Taktik: Hansa-Trainer Funkel warf seine Dreierkette über den Haufen und reagierte auf die drei HSV-Stürmer wie folgt: Vor Libero Jakobsson nahm Schröder Hamburgs zentrale Spitze Bester in Empfang, die Seiten dichteten die nominellen Mittelfeldspieler Emara (links gegen Mahdavikia) und Yasser (rechts gegen Heinz) ab. Wibrans Spezialauftrag im defensiven Mittelfeld bestand darin, Barbarez auszuschalten. Vornehmlich Brand und Rydlewicz (beide mit großer Laufbereitschaft) fiel die Aufgabe zu, das Offensiv-Schwungrad zu drehen und die beiden Spitzen Agali (fleißig, aber glücklos im Abschluss) und Arvidsson einzusetzen. Der HSV mit einer Dreierabwehrkette, in der Hertzsch und Panadic ihre Seiten hielten. Töfting (anfangs mit Akzenten, tauchte später ab) verfolgte Brand, die drei Spitzen litten unter der mangelnden Zuarbeit.

Spielverlauf: Nach 20 passablen Minuten verlor der HSV völlig den Faden. Leichte Ballverluste sowie die fehlende Frische hemmten die Hamburger. Rostock war aggressiver, baute konsequent Druck auf, ohne die eigene Deckung zu vernachlässigen. Das große Manko war der Abschluss (Brand, Agali). Lediglich Arvidsson, bei dessen Tor vor allem Barbarez und Hoogma schlecht aussahen, hatte Erfolg. Der HSV - nach 62 Minuten mit Kientz gegen Rydlewicz, Präger rückte als Rechtsaußen in den Angriff - war in der zweiten Halbzeit ein Ausbund an Harmlosigkeit.

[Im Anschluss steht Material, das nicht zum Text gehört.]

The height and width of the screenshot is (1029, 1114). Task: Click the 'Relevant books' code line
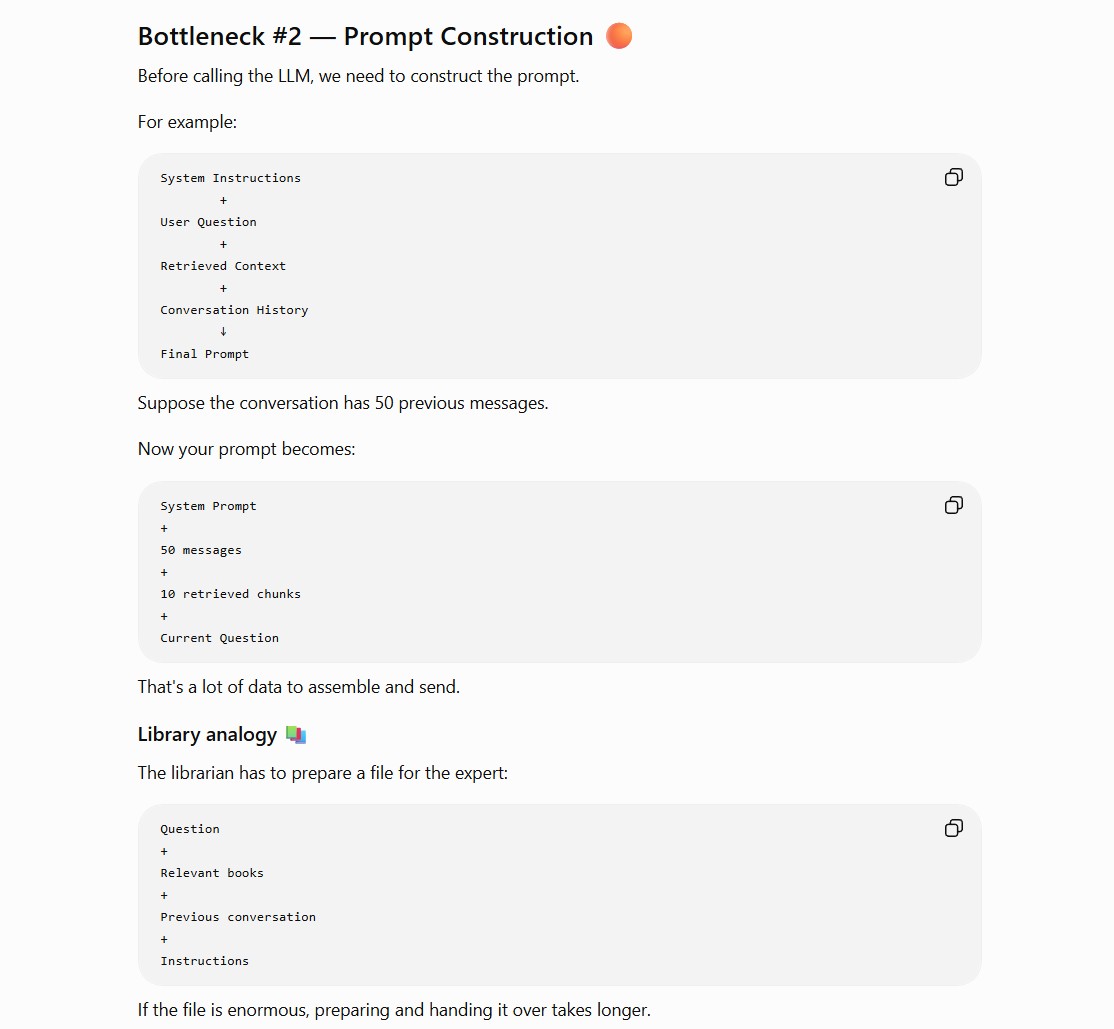tap(212, 873)
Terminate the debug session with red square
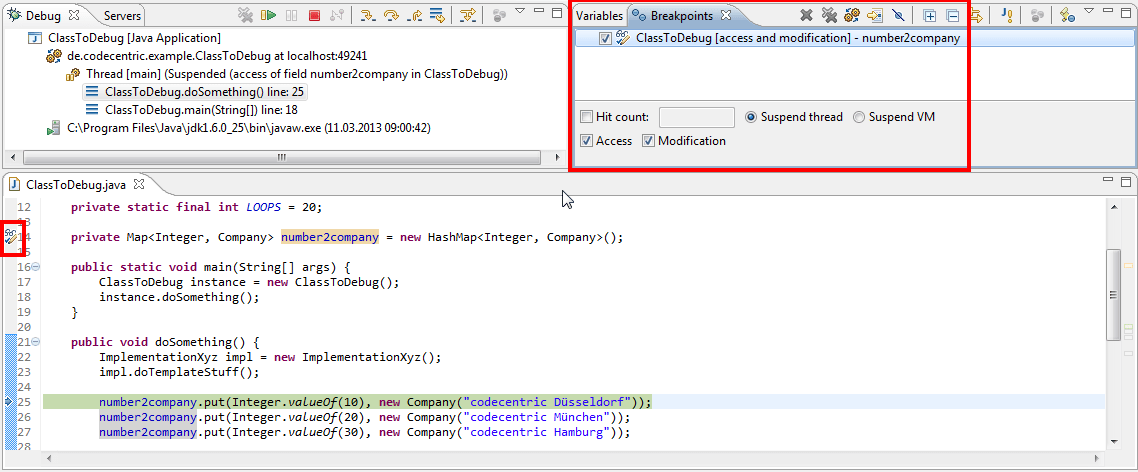 (314, 15)
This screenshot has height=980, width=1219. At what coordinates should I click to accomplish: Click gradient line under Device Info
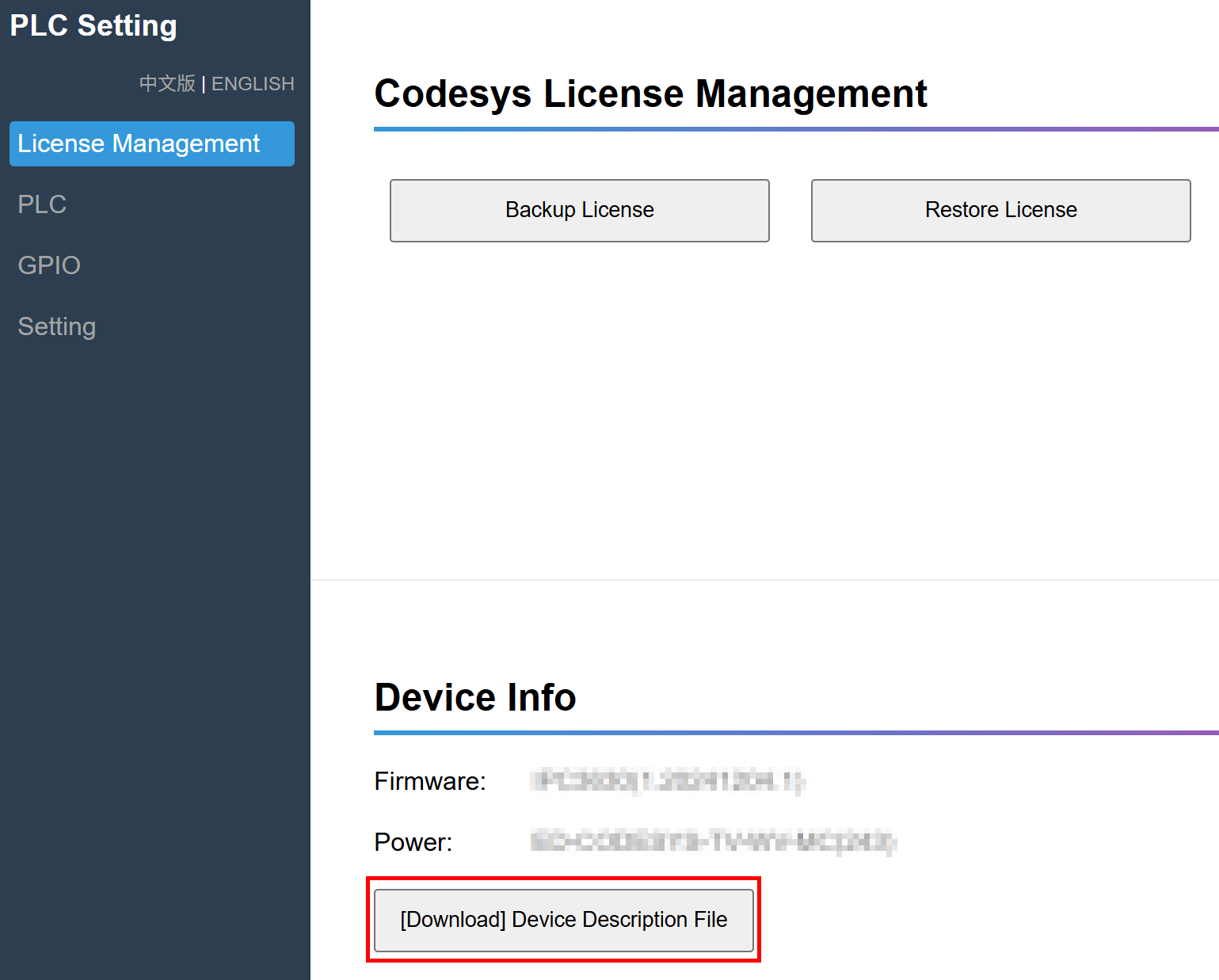coord(792,733)
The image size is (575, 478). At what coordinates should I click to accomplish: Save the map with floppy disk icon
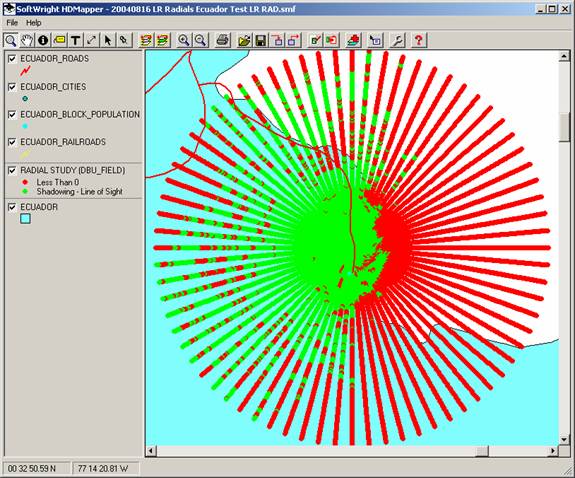(x=261, y=40)
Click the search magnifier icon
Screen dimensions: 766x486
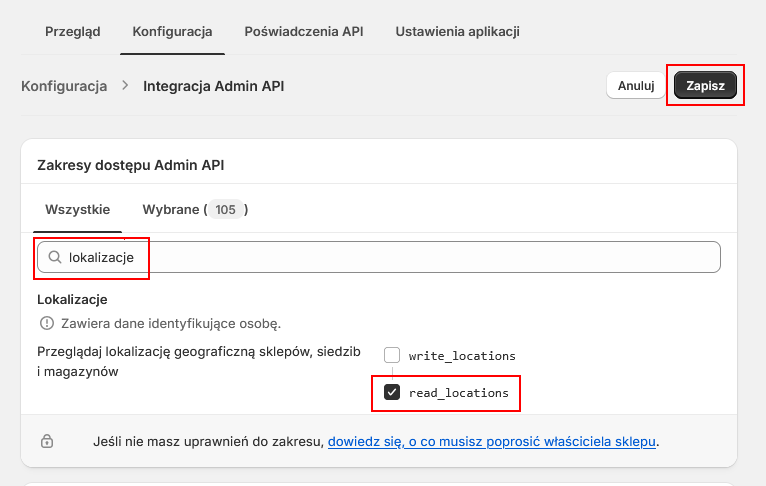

Fazit: Hochverdienter Sieg für die Rostocker, die das beste Heimspiel der Saison ablieferten. Der HSV: saft-, kraft- und ideenlos. 
 

Höhepunkte des Spiels:
Schlusspfiff
90. Minute: Fast der Ausgleich für den HSV. Präger kommt im Strafraum zum Schuss, doch Pieckenhagen klärt bravourös.
86. Minute: Tor für Rostock. Arvidsson tanzt die gesamte HSV-Abwehr aus und läßt Butt im HSV-Tor mit seinem Schuss aus 13 Metern ins linke untere Eck keine Abwehrmöglichkeit.
74. Minute: Nach einer Flanke von Yasser setzt sich Agali im Kopfballduell gegen Pandic durch, doch der Ball geht am Tor vorbei.
64. Minute: Der Führungstreffer für Hansa liegt in der Luft. Agali steigt nach einem Wibran-Freistoß aus halblinker Position hoch, doch sein wuchtiger Kopfstoß streicht über die Querlatte.
60. Minute: Der HSV wird in die eigene Hälfte geschnürt. Brand setzt sich gegen Sandmann durch, doch seinen Schuss lenkt Butt über die Querlatte zur Ecke.
52. Minute: Ein Patzer von Butt bringt Hansa fast in Führung. An einem angeschnittenen Freistoß aus halbrechter Position durch Brand fliegt Butt vorbei, doch Hertzsch rettet in höchster Not gegen Arvidsson.
50. Minute: Rostock kommt gut aus der Kabine. Arvidsson tanzt Panadic im Strafraum aus, doch sein Schuss geht rechts knapp am Tor des HSV vorbei.
Anpfiff 2. Halbzeit
Halbzeit
35. Minute: Die größte Möglichkeit des Spiels. Arvidsson flankt, Agali läßt geschickt durch, doch Brand kann völlig frei vor Butt nicht vollenden. Er schießt aus sieben Metern an Butt und am rechten Pfosten vorbei und vergibt die Chance kläglich.
27. Minute: Der HSV kommt unter Druck. Yasser flankt, Präger tritt über den Ball, doch Agali kommt bedrängt von Panadic nicht zum Tor-Abschluss.
24. Minute: Glück für Hansa! Barbarez setzt sich auf der linken Seite durch, doch seinen Querpass im Strafraum kann ein Rostocker Abwehrspieler gerade noch vor dem einschussbereiten Bester abfangen.
12. Minute: Rostock antwortet umgehend. Nach einer Flanke von Brand kommt Rydlewicz nach einem Fehler von Panadic 13 Meter vor dem HSV-Gehäuse frei zum Schuss, doch Butt rettet mit einem tollen Reflex.
11. Minute: Chance für den HSV. Nach einer Ecke von Mahdavikia kann Pieckenhagen mit einer Glanztat einen Kopfball von Hoogma entschärfen.
9. Minute: Rostock versucht ins Spiel zu finden. Agali schießt, nachdem kein Mittelfeldspieler nachgerückt ist, aus 25 Metern neben das Tor.
6. Minute: Im hanseatischen Duell beginnen beide Teams sehr verhalten, wobei der HSV zielstrebiger den Weg nach vorne sucht.